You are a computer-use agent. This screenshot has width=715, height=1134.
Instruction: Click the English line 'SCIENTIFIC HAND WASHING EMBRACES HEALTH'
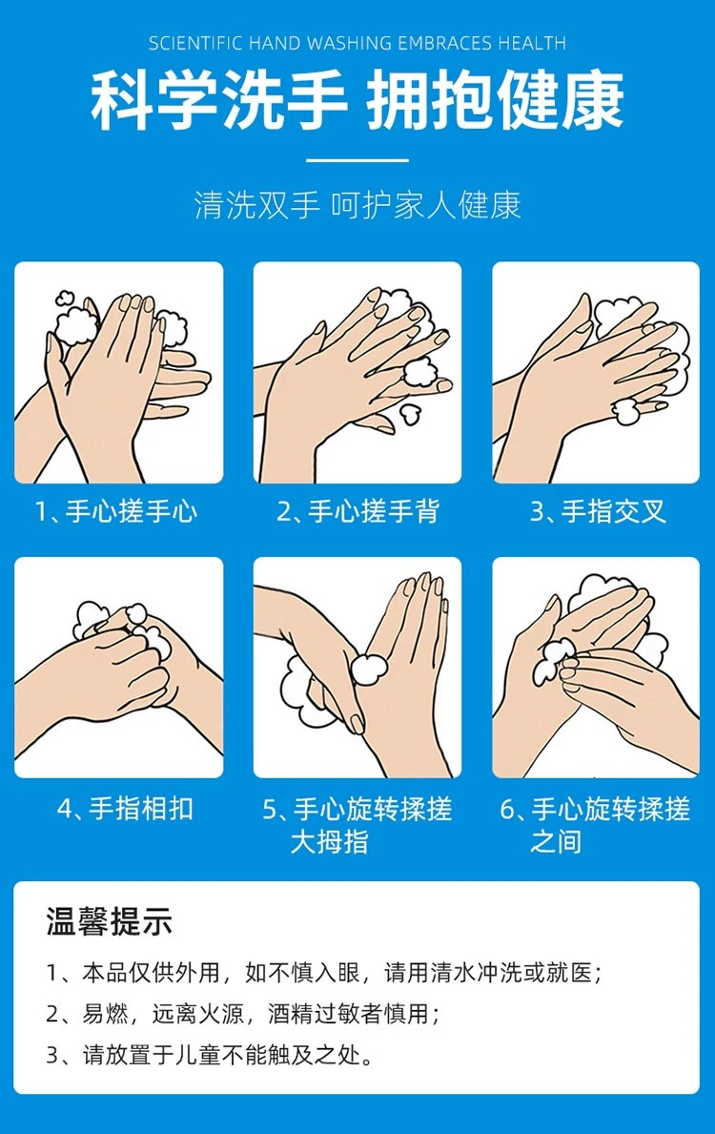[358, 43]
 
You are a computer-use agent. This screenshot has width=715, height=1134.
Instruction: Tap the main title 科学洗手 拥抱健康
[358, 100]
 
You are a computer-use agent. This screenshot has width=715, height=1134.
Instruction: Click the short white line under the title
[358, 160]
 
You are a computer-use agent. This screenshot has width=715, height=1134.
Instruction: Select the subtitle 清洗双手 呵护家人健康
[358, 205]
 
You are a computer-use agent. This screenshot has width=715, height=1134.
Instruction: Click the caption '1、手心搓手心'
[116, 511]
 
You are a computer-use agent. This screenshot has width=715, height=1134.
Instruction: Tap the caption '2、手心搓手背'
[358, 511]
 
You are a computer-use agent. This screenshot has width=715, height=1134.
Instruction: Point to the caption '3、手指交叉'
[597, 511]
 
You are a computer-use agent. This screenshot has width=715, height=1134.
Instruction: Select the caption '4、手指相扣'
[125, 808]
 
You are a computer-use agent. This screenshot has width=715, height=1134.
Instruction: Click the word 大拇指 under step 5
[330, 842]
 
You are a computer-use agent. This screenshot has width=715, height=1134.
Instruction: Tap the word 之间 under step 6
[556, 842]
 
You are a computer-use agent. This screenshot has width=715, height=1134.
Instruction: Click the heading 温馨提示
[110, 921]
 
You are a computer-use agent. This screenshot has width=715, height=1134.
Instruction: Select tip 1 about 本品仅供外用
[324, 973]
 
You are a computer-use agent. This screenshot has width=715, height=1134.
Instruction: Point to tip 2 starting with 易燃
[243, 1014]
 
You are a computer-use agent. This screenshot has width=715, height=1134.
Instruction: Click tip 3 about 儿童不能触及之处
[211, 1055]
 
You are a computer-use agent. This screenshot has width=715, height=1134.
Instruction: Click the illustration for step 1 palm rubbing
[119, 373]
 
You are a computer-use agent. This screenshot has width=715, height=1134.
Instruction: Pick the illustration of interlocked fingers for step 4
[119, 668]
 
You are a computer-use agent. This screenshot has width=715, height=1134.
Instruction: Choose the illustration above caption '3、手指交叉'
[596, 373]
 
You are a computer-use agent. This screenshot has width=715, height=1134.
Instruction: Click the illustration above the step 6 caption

◆ Requirements
Count the lines in the listing above that contain the word "Point" with matching case, and reply with that number alone.

◆ Answer to the exercise
2